◆ WORK REQUIRED
Return exactly, and only, the lines from the line containing "This screenshot has height=674, width=805." through the final line of the records below, both included.

== Segment start ==

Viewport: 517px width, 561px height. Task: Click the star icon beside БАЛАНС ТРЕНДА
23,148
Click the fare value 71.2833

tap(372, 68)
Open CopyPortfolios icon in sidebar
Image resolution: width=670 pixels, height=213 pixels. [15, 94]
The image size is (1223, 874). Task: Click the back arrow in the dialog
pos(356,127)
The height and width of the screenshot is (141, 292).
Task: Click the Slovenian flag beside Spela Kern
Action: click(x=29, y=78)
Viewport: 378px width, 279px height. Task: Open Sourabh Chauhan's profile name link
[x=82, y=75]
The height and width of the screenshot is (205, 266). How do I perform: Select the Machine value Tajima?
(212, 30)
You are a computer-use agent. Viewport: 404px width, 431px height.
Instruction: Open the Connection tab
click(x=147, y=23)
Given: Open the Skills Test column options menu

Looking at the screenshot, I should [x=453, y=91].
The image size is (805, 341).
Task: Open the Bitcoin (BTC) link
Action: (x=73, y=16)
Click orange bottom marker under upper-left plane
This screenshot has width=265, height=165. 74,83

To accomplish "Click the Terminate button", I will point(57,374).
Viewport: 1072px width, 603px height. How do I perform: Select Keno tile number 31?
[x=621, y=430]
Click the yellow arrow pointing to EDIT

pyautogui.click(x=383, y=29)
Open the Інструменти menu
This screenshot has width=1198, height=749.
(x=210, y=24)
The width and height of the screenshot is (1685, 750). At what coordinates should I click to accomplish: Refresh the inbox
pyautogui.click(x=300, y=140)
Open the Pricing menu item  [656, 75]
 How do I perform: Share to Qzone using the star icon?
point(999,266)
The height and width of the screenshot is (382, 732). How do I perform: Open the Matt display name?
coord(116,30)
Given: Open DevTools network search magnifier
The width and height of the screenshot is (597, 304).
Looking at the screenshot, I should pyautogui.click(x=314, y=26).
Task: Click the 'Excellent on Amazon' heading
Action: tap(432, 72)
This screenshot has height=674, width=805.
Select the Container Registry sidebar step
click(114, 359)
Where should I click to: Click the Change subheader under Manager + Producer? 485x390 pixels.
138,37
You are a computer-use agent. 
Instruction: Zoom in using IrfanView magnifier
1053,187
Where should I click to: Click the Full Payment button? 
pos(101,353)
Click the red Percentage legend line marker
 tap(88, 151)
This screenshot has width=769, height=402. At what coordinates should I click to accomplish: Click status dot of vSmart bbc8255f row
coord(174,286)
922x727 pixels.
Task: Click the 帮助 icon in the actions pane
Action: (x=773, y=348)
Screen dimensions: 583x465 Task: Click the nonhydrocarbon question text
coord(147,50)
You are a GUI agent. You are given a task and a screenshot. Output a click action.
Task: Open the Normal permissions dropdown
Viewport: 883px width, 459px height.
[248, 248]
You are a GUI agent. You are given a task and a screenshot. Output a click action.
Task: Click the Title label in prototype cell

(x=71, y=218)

== Segment end ==

◆ TASK ANSWER
This screenshot has height=674, width=805.
Select the Container Registry sidebar step
click(114, 359)
Where should I click to: Click the Change subheader under Manager + Producer? 485x390 pixels.
138,37
You are a computer-use agent. 
Instruction: Zoom in using IrfanView magnifier
1053,187
Where should I click to: Click the Full Payment button? 
pos(101,353)
Click the red Percentage legend line marker
 tap(88, 151)
This screenshot has width=769, height=402. At what coordinates should I click to accomplish: Click status dot of vSmart bbc8255f row
coord(174,286)
922x727 pixels.
Task: Click the 帮助 icon in the actions pane
Action: (x=773, y=348)
Screen dimensions: 583x465 Task: Click the nonhydrocarbon question text
coord(147,50)
You are a GUI agent. You are given a task and a screenshot. Output a click action.
Task: Open the Normal permissions dropdown
Viewport: 883px width, 459px height.
[248, 248]
You are a GUI agent. You are given a task and a screenshot. Output a click action.
Task: Click the Title label in prototype cell

(x=71, y=218)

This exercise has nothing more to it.